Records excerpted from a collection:
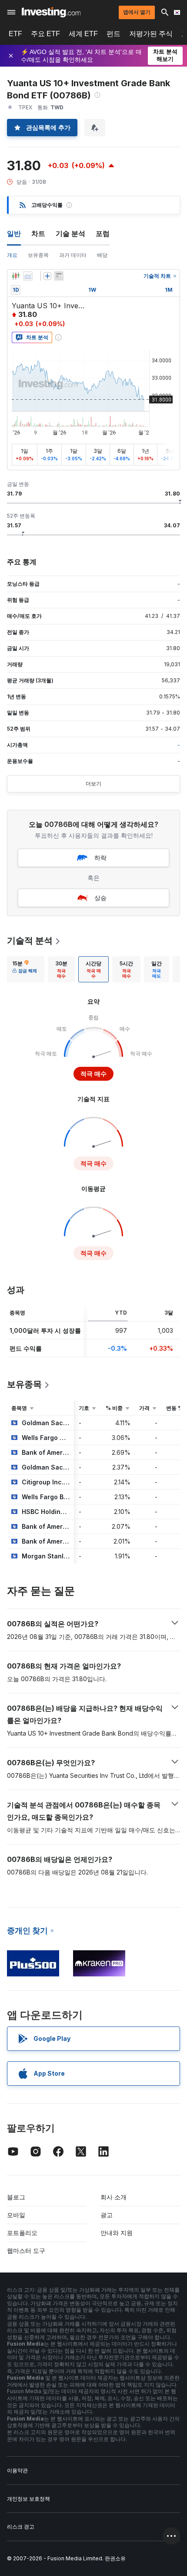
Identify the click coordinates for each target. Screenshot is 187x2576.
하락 (100, 857)
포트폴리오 (22, 2232)
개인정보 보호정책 (28, 2498)
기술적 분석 (30, 940)
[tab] (24, 969)
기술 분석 (70, 233)
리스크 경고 (20, 2526)
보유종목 (38, 255)
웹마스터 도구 (26, 2250)
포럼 (103, 233)
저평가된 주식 (151, 33)
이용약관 (17, 2470)
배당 (102, 255)
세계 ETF (83, 33)
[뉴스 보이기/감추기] (58, 276)
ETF (15, 33)
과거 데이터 (73, 255)
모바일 (16, 2215)
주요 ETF (45, 33)
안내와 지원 (116, 2232)
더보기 (93, 783)
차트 (38, 233)
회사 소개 (113, 2197)
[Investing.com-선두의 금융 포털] (51, 12)
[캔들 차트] (15, 276)
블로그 (16, 2197)
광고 (106, 2215)
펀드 (113, 33)
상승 (100, 897)
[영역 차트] (28, 276)
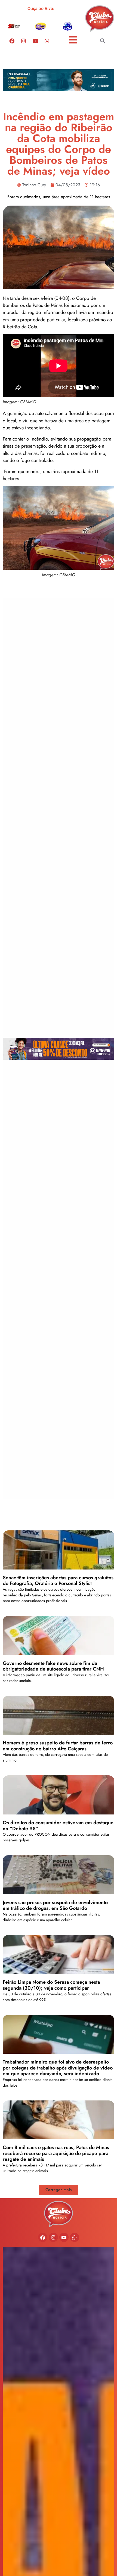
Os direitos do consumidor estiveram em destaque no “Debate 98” (58, 1825)
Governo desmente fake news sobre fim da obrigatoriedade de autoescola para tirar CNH (53, 1666)
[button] (102, 40)
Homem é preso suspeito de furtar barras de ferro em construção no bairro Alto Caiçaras (58, 1745)
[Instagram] (23, 41)
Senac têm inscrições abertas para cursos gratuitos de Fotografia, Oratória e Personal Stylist (58, 1580)
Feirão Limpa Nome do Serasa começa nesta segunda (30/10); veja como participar (51, 1985)
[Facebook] (12, 41)
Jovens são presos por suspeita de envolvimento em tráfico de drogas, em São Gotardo (55, 1905)
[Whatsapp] (47, 41)
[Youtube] (35, 41)
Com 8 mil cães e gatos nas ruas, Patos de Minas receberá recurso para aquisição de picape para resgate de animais (56, 2153)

[WHAT IS NEEDED]
With the images left out, set down each record exactly as it appears.

[RESPONSE BOX]
Identify the click coordinates for each target. Screenshot is 187x2576.
하락 (100, 857)
포트폴리오 (22, 2232)
개인정보 보호정책 (28, 2498)
기술적 분석 (30, 940)
[tab] (24, 969)
기술 분석 (70, 233)
리스크 경고 (20, 2526)
보유종목 (38, 255)
웹마스터 도구 (26, 2250)
포럼 (103, 233)
저평가된 주식 (151, 33)
이용약관 (17, 2470)
배당 (102, 255)
세계 ETF (83, 33)
[뉴스 보이기/감추기] (58, 276)
ETF (15, 33)
과거 데이터 (73, 255)
모바일 (16, 2215)
주요 ETF (45, 33)
안내와 지원 (116, 2232)
더보기 (93, 783)
차트 (38, 233)
회사 소개 (113, 2197)
[Investing.com-선두의 금융 포털] (51, 12)
[캔들 차트] (15, 276)
블로그 (16, 2197)
광고 (106, 2215)
펀드 (113, 33)
상승 (100, 897)
[영역 차트] (28, 276)
Os direitos do consumidor estiveram em destaque no “Debate 98” (58, 1825)
Governo desmente fake news sobre fim da obrigatoriedade de autoescola para tirar CNH (53, 1666)
[button] (102, 40)
Homem é preso suspeito de furtar barras de ferro em construção no bairro Alto Caiçaras (58, 1745)
[Instagram] (23, 41)
Senac têm inscrições abertas para cursos gratuitos de Fotografia, Oratória e Personal Stylist (58, 1580)
Feirão Limpa Nome do Serasa começa nesta segunda (30/10); veja como participar (51, 1985)
[Facebook] (12, 41)
Jovens são presos por suspeita de envolvimento em tráfico de drogas, em São Gotardo (55, 1905)
[Whatsapp] (47, 41)
[Youtube] (35, 41)
Com 8 mil cães e gatos nas ruas, Patos de Minas receberá recurso para aquisição de picape para resgate de animais (56, 2153)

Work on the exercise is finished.